Pontifications on Poison
Being some ramblings on events associated with poisonous plants.
Monday 6th June
I’d be lying if I said I didn’t think twice before putting a bag of salad leaves in my shopping trolley, yesterday. The story of the public reaction to the E.coli outbreak in Germany follows from yesterday’s entry about how the media can do harm by spreading fear.
I don’t speak German so I have no way of knowing exactly what the Hamburg Institute for Hygiene and the Environment said but, clearly, it was enough for the media to point the finger at Spanish cucumbers and cause not just a lot of unnecessary fear to the general public but, also, significant economic harm to Spain. It’s bad enough that, within a couple of days, cucumbers, Spanish or otherwise, were eliminated as the cause. It’s even worse that, at the time of writing, no trace of the particular strain of E.coli has been found on the beansprouts that replaced cucumbers as the alleged source.

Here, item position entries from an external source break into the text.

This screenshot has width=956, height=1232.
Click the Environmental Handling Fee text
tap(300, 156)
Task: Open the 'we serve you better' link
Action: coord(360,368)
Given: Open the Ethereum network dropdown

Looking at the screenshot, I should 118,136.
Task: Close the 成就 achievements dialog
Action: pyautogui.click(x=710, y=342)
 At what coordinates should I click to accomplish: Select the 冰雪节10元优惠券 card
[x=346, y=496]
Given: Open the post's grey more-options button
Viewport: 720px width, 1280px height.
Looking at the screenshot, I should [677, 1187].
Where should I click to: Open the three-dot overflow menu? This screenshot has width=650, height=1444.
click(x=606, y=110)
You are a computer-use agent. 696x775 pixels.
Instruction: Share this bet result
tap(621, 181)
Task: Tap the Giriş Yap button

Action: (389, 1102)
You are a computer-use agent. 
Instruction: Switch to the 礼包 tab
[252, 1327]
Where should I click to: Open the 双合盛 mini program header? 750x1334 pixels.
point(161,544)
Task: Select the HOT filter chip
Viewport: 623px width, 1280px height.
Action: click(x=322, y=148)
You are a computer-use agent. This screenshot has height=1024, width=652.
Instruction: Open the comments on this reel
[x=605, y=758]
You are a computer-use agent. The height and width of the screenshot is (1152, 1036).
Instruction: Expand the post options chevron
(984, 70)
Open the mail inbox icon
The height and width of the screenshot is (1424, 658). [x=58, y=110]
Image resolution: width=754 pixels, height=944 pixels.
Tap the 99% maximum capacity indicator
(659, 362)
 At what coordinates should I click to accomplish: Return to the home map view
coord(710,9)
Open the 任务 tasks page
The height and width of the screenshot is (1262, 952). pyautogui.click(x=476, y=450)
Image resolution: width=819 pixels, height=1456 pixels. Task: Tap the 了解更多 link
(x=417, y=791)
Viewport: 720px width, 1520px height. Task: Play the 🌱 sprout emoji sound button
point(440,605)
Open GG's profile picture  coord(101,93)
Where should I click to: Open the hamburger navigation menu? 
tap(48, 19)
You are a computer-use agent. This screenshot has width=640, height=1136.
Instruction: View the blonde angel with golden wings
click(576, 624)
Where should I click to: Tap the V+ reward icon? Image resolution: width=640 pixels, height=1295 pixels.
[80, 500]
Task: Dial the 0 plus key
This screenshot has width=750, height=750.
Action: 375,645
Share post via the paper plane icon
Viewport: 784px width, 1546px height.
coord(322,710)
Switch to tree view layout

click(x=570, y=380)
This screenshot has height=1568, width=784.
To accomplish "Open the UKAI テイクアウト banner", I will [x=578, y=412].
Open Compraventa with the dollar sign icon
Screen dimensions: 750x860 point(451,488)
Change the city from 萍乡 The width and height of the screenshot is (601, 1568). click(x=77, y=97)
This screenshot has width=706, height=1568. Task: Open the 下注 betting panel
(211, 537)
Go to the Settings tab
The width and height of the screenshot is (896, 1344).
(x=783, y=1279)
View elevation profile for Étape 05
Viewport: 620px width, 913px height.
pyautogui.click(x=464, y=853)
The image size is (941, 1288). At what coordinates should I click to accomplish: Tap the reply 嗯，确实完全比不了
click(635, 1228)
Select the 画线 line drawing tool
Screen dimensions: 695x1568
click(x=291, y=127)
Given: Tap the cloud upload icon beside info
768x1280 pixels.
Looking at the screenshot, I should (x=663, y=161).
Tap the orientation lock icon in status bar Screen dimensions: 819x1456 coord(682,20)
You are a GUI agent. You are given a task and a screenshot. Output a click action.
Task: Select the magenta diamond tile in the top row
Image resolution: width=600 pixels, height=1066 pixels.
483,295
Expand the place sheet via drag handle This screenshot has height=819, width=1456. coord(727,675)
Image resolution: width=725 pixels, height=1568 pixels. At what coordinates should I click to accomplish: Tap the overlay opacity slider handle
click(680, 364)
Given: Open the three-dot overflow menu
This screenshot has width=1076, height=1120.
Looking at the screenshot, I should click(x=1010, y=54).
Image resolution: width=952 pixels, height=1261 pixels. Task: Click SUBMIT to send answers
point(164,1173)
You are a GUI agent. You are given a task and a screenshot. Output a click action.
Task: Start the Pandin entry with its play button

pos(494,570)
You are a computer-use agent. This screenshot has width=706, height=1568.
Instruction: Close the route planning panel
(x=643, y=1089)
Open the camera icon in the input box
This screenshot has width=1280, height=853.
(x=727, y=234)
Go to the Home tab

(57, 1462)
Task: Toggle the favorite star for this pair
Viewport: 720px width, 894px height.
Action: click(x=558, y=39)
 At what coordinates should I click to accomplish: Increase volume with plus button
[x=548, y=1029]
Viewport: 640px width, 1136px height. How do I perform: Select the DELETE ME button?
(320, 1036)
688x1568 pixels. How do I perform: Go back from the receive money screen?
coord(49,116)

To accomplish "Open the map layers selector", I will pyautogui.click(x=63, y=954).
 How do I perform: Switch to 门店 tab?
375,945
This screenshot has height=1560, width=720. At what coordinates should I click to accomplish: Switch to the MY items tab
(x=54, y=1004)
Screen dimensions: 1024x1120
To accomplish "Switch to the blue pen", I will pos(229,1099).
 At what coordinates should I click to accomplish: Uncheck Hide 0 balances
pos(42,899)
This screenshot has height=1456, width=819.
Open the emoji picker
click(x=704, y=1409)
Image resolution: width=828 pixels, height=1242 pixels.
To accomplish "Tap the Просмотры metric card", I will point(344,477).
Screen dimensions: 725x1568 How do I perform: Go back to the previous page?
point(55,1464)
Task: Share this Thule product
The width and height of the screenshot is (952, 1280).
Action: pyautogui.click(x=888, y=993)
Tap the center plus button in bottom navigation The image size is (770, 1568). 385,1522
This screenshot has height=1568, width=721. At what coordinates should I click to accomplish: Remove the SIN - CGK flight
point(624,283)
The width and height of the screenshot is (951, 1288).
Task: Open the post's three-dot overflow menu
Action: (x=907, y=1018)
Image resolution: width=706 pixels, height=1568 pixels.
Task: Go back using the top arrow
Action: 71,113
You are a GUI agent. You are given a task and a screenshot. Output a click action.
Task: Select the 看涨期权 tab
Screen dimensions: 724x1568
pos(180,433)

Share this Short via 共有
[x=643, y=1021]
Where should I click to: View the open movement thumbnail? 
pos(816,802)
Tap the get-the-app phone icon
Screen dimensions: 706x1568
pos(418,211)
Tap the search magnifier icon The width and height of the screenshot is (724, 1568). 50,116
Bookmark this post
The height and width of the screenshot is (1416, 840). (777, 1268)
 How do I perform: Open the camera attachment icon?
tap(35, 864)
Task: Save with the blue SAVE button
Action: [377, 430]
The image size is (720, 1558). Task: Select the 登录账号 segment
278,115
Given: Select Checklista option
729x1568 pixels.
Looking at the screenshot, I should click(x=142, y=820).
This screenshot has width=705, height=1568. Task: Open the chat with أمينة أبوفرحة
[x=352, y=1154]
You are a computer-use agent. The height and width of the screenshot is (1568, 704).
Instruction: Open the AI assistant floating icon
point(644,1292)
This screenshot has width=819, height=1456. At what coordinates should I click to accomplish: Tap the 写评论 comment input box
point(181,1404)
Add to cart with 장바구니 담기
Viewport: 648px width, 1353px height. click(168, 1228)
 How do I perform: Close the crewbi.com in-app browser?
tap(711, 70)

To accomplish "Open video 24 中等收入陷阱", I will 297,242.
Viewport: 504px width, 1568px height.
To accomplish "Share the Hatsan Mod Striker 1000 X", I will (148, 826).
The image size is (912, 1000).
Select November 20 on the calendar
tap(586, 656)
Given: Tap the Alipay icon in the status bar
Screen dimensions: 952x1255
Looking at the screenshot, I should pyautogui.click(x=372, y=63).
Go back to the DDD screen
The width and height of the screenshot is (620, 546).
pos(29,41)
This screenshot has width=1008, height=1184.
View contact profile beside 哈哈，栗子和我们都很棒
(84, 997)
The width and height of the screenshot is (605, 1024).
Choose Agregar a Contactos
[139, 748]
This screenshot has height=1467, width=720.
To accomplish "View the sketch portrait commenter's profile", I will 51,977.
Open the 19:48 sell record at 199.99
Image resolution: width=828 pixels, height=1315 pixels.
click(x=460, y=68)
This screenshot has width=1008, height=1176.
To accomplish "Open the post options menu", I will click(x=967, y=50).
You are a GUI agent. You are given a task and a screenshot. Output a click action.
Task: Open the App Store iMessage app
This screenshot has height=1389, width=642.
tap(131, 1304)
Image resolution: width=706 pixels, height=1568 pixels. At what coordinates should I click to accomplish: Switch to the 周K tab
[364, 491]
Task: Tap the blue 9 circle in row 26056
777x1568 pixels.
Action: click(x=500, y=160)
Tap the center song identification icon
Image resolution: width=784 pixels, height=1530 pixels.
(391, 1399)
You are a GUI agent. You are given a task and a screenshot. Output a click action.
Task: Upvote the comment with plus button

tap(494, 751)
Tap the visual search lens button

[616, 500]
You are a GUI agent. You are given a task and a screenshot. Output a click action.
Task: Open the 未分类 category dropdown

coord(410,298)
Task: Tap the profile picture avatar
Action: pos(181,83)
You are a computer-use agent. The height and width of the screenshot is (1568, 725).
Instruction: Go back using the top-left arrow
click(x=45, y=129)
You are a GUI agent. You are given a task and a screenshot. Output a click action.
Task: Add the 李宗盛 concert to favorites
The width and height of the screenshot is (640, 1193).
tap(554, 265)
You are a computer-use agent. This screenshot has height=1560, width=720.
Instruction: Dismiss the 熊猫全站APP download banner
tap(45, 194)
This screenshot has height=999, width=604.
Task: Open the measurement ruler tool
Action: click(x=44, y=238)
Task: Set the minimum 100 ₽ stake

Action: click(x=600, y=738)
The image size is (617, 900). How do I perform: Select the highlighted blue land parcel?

It’s just as bad that reporting of speculation as fact has caused so much disruption. But the prize for reckless reporting has to go to the Daily Star which headlined its story with ‘Terrorists 'spreading killer bug'’. Here’s how it works. Scientists are, generally, sceptical about everything including their own work. Ask a scientist if today is Monday and he should fight back the impulse to say that whilst there is plenty of evidence to suggest that it is Monday there is a need for further research before a firm conclusion can be reached.
So, a reporter only has to ask a scientist if terrorists might be involved and the scientist will say that whilst there is absolutely no indication of any terrorist involvement it cannot be completely ruled out. Then the reporter just drops the bit about ‘absolutely no indication’ and reports ‘THE deadly E.coli outbreak could have been spread by terrorists, say doctors.’
The doubts about the safety of eating raw salad vegetables demonstrate how much of everyday life relies on trusting other people to do it right.
The whole business reminded me of a conversation a few years ago with a pea farmer. We said that he, sometimes, found Atropa belladonna, deadly nightshade, growing amongst his pea plants. Harvest time for the peas coincides with the time when the berries of the Atropa belladonna have formed but not ripened. In look, size and texture they could be mistaken for peas. The farmer said that, once harvested it was impossible to separate deadly nightshade berries from peas.
For that reason, he carefully walked all of his pea fields the day before harvesting pulling out any Atropa belladonna bushes he found.
It’s only because we can put our trust in growers to make a proper assessment of the risks involved in the food they produce and deal with those risks that we can, generally, fill our shopping trolleys without a second thought. Every now and then something comes along to make us aware of the potential for harm but we need to keep it in balance. The German outbreak of E.coli poisoning is devastating for those involved, and we still don’t know if raw vegetables of some sort have caused it, but the total number of cases is only a tiny fraction of the number of people who have eaten raw vegetables in the past month or so.
So, the only thing to worry about when you pick up your lettuce, cucumber and tomatoes from the supermarket shelves is whether we’ll get some summer weather to go with the summer food.